We follow him on a search of a gargote – a small fast-food shop located near the train station, where he has been told that a child is working. On his arrival the child flees to the back of the shop in a panic, crying. Her name is Simone. She is 12 years old. Her story is all too common in the region. Her parents live in the country and are so poor that they sent her to work for her sister-in-law in town.

Simone swears that she goes to school and is just “helping out” in the shop. But her story is belied by the fact that she doesn’t answer when asked for the name of her teacher and that her feet are far too dirty for a schoolchild.

There is not much the inspector can do except remind the shopkeeper of the law, stress that the shop is not a safe environment for a child to work, and threaten him with a fine.

“I went through hell”

Hortensia
Hortensia’s story has a happier ending. Now 17, Hortensia tells us she went through hell in a house where she had been placed as a domestic worker. For two years, she did all the household work. From 5 in the morning to 10 at night, she cleaned, cooked, went to the market, did the laundry, and was always the last to go to bed. When she fell ill, she received no medication and her meagre monthly wages of 20,000 ariary ($7) were docked for every little mistake.

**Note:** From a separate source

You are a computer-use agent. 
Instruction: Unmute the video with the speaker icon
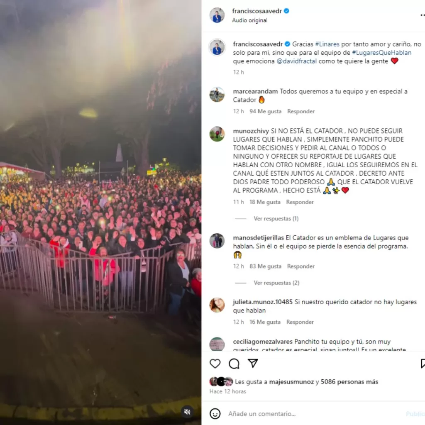click(187, 412)
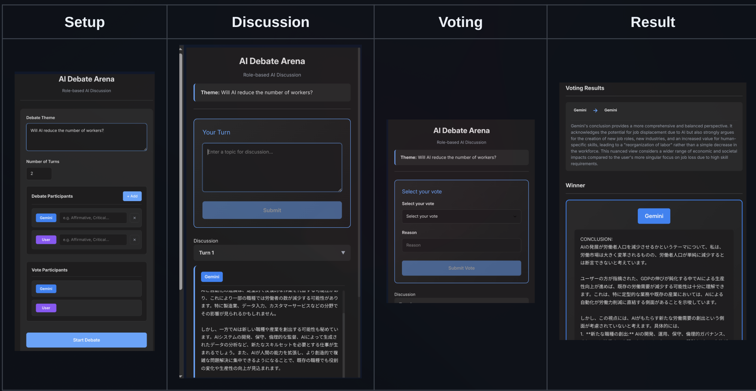Click the Submit Vote button

tap(461, 268)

Through an occupational training programme, supported by the ILO, she managed to escape from this situation. She learned basic animal husbandry and farming techniques, and now rents a small plot of land where she grows potatoes, carrots, garlic, leeks, cabbage, corn and beans. She is also raising a piglet she was given by the project at the end of her training. Her family is very proud of her.

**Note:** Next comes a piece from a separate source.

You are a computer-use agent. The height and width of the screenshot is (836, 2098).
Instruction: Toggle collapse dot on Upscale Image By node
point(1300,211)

Protection from hazardous work

For Lauréat Rasolofoniainarison, national project administrator at the ILO office in Antananarivo, it is crucial to talk to the child’s family.

“Parents often tell us that they send their children to work instead of to school because they’re poor. But their families will probably stay poor unless we help them escape the vicious circle that leads them to send their children to work instead of to school. Their poverty is perpetuating a cycle that leaves no space for education or for improving skills and income. That is why decent work for adults and social protection floors are key weapons against child labour.”

Beate Andrees, Chief of the ILO’s Fundamentals Principles and Rights at Work Branch in Geneva conveys a similar message, highlighting the global need to end child labour and protect the safety and health of young workers of legal working age.

“It is critical to remove children below the minimum age for work from all forms of child labour, not least from hazardous work. We also need to ensure they have access to quality education and attend school at least until they complete compulsory education and reach the minimum legal age for work,” she concluded.